TEXTE SOURCE:
Chapitre 6.5 Toubabien

Levé assez tôt, nous nous dirigeons vers Cap Skirring accompagné par Luther, un chauffeur ancien champion de lutte sénégalaise. De cet homme rayonne une grande sérénité. En chemin, les villageois que l’on croise le saluent vivement. Sa mission du jour, déposer un groupe de femmes qui devait aller planter des propagules.

Nous arrivons à Cap Skirring où nous apercevons des « toubab girls » comprenez filles caucasiennes, guidées par un grand rasta sénégalais musclé. Deux françaises équipées de leurs sacs de voyages, lunettes de soleil et dégaine tourisienne. (Il y avait aussi de vieux toubabs qui cherchaient des jeunes sénégalaises et de jeunes sénégalaises qui cherchaient des vieux toubab, mais à ma connaissance pas de jeunes toubabs qui cherchaient de vieilles sénégalaises.)

CONSIGNE DE TRAVAIL 1:
Restituez sans modification le passage du texte source qui commence par « Levé assez tôt, nous » et se termine par « planter des propagules. ».
CONSIGNE DE TRAVAIL 2:
Selon le texte source, quelle était la mission du jour de Luther ?
Appuyez-vous exclusivement sur le texte source.

ENREGISTREMENTS EXTRAITS:
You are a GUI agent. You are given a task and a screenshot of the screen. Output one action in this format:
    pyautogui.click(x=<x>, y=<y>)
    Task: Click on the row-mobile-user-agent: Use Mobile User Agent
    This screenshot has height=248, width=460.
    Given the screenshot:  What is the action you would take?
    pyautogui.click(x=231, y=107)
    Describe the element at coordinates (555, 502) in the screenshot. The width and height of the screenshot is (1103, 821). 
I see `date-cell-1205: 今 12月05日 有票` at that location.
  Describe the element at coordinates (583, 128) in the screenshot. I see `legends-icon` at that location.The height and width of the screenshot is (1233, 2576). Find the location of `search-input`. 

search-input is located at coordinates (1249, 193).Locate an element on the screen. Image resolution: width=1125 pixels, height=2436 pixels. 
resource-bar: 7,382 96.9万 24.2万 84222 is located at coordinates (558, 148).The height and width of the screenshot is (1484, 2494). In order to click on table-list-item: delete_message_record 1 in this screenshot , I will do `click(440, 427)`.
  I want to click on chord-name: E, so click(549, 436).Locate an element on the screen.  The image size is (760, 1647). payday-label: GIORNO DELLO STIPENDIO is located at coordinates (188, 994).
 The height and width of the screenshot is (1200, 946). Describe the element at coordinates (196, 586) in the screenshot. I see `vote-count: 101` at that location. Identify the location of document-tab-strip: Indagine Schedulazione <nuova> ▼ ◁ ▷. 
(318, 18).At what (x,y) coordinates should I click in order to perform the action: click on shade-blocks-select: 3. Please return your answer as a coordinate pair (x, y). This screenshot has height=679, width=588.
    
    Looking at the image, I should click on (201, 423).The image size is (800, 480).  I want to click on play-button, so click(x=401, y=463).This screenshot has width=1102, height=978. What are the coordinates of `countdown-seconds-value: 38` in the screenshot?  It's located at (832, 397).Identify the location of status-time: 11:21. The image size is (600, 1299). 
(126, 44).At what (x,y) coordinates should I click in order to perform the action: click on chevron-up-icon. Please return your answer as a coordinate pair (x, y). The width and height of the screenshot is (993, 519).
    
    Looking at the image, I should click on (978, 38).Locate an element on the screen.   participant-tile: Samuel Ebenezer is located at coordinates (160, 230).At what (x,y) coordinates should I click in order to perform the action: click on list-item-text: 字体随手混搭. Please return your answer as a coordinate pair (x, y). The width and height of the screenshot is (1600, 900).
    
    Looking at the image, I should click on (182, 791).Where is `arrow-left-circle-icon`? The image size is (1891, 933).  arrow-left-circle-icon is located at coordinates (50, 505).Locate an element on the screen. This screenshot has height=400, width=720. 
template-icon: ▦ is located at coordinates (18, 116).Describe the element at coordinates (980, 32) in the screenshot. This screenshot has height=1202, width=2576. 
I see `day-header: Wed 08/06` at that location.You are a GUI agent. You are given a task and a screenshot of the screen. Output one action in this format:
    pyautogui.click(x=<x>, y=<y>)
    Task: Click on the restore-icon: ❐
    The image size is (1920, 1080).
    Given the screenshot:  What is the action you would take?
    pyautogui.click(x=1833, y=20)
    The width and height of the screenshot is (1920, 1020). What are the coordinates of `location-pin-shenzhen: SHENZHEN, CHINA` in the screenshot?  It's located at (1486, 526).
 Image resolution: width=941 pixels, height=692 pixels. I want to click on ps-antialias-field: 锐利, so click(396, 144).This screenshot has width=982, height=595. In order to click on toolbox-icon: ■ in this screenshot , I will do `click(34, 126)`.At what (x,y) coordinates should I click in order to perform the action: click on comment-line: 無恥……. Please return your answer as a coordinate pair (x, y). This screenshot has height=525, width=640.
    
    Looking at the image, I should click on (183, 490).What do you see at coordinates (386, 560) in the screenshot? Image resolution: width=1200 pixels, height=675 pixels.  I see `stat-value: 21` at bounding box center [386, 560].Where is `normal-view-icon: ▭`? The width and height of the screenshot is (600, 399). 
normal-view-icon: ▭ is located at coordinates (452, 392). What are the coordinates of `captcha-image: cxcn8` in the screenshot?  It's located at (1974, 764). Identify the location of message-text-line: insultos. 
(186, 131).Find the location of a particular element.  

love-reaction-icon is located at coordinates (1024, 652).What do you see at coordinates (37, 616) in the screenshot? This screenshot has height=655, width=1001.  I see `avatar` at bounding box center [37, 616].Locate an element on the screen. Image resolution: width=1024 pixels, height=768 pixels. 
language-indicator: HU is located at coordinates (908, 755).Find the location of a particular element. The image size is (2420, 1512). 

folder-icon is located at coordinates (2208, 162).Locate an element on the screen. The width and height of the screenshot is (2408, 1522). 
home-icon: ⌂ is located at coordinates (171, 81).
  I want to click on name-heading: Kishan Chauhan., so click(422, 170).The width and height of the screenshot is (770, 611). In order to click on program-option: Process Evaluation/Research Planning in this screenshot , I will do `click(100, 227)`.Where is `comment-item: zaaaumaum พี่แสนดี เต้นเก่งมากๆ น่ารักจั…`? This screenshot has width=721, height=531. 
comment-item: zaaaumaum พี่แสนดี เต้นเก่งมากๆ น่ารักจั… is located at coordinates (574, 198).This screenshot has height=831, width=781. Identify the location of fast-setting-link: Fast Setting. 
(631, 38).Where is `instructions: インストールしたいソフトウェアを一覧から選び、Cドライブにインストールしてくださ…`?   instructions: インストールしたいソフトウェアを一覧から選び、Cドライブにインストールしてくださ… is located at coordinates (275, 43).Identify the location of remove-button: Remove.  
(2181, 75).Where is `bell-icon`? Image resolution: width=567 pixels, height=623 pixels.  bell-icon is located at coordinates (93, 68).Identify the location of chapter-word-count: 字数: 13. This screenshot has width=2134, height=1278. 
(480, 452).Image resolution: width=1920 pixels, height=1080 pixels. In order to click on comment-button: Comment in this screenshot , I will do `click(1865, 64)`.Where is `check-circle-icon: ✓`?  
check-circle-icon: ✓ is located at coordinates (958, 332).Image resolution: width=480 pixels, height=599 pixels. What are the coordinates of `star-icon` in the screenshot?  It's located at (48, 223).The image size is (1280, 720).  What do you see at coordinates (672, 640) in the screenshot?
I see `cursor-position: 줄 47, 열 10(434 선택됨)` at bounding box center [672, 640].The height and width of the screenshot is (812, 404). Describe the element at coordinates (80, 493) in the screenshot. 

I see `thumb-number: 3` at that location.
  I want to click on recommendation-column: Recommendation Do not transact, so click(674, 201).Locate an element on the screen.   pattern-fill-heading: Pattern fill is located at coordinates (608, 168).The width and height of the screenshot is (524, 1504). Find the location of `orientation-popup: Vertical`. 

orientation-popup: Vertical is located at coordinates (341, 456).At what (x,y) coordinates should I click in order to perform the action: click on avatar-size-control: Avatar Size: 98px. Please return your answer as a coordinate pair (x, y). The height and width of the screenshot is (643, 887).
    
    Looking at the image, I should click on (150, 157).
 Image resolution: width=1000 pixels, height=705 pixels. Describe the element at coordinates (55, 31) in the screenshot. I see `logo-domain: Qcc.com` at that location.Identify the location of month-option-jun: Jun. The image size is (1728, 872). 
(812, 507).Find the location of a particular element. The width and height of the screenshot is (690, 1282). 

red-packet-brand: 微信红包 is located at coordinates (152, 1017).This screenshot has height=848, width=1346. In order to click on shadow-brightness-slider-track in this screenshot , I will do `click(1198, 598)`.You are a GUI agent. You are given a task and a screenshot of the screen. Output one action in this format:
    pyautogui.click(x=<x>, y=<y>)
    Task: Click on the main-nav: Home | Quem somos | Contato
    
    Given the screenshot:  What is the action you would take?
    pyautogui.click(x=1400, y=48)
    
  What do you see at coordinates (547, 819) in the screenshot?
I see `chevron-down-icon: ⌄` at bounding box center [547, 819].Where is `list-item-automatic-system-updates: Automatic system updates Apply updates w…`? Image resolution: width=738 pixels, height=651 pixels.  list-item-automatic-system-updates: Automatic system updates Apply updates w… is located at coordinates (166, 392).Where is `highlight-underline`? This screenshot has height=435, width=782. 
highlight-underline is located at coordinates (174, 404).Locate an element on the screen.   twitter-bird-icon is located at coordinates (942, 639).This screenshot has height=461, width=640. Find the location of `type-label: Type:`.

ZONE DE RÉPONSE 1:
Levé assez tôt, nous nous dirigeons vers Cap Skirring accompagné par Luther, un chauffeur ancien champion de lutte sénégalaise. De cet homme rayonne une grande sérénité. En chemin, les villageois que l’on croise le saluent vivement. Sa mission du jour, déposer un groupe de femmes qui devait aller planter des propagules.

ZONE DE RÉPONSE 2:
Déposer un groupe de femmes qui devait aller planter des propagules.